Page excerpt.
□ □ □ □ □
Posted by: Rick Ballard | January 06, 2010 at 08:30 PM
And to cheer everyone up, we are all going to die anyway.
Posted by: RichatUF | January 06, 2010 at 08:31 PM
I still maintain all the sharpies and squids in the world can't cause the damage that occurred without free money in the first place. And free money largely comes from the Fed doing what it should never have been charged with; regulating unemployment.
Posted by: Ignatz | January 06, 2010 at 08:45 PM
I have no doubt that insisting that borrowers have some capacity to actually repay mortgages would have done much to help lenders.
But the real problem is the international recession that preceded the financial crisis.
This excelent article reminds us of the recession's root causes.
Posted by: MikeS | January 06, 2010 at 09:06 PM
Ignatz-
The "free money" was also found in securitization and work arounds for Basel-2.
MikeS-
That's always a good piece to have on hand.
Posted by: RichatUF | January 06, 2010 at 09:22 PM
I can just see the Fed calling the next bubble. There will be months of investigations after we all find out that they told their friends hours ahead of their intervention into the markets so they could unwind their positions. We're talking about the difference of billions of dollars with mere minutes of a heads-up.
Posted by: Neo | January 06, 2010 at 09:33 PM
Paul Krugman was right in a prediction?
□ □ □ □ □
Source material.

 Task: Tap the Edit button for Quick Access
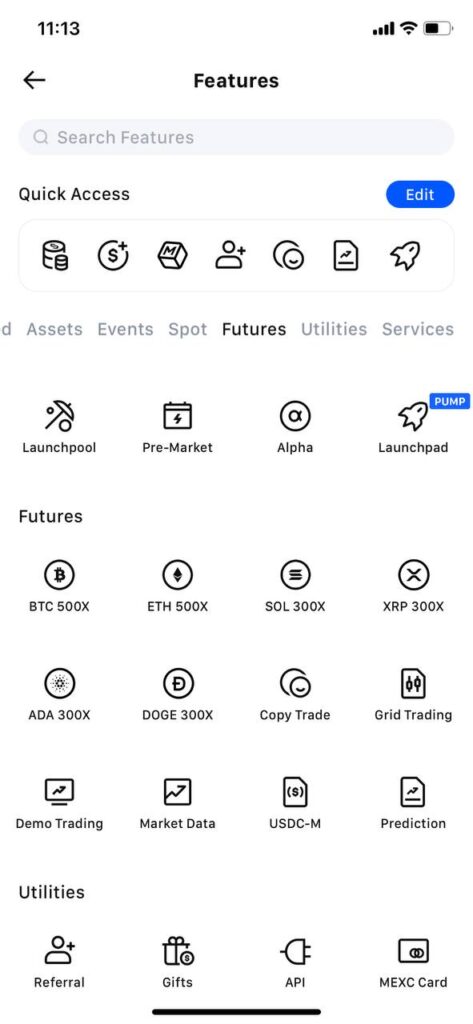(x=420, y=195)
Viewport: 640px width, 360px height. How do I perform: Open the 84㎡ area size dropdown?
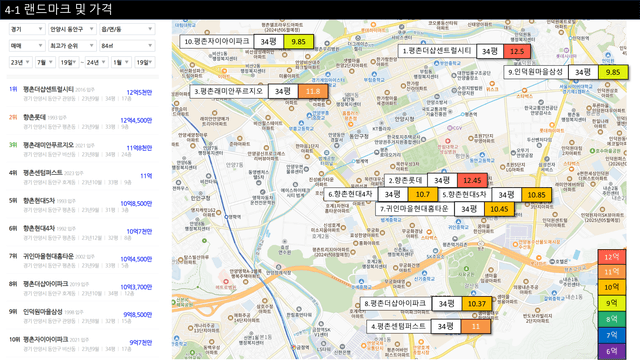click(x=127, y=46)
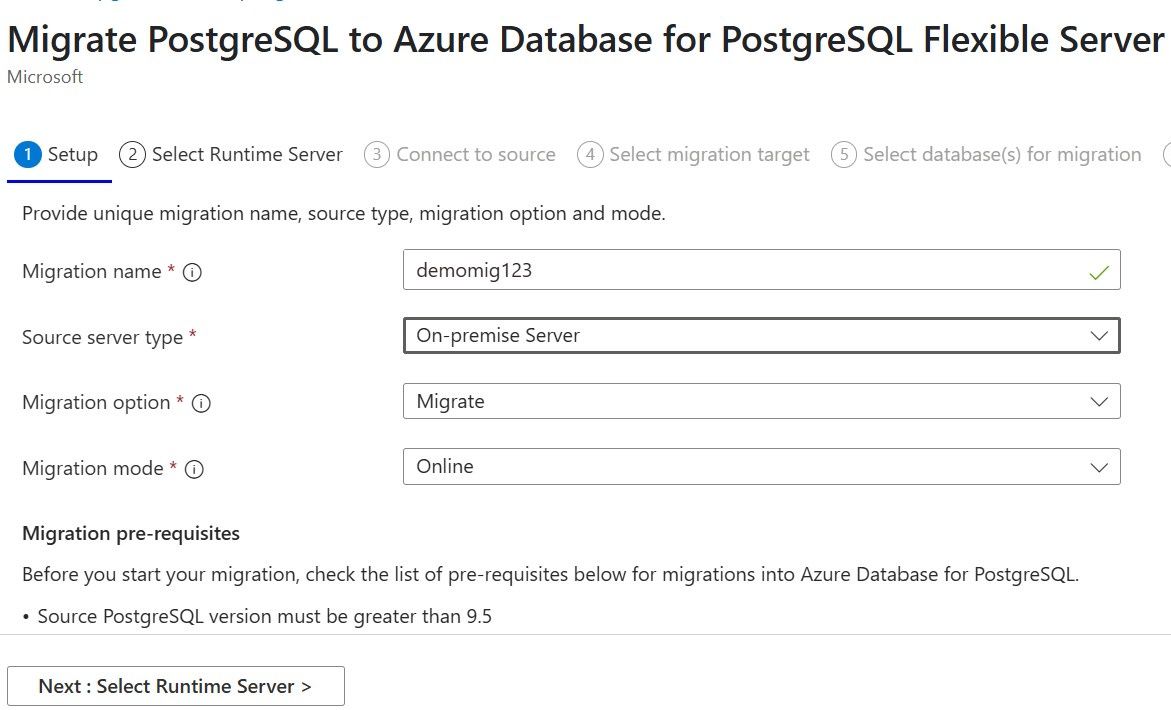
□ □ □ □ □
Exercises.
**1.** In the comment thread, what task does one commenter say the Fed should never have been given?
**2.** List every distinct name that appears in a "Posted by" line in the comment thread.

Exercise answers.
**1.** Regulating unemployment.

**2.** Rick Ballard, RichatUF, Ignatz, MikeS, Neo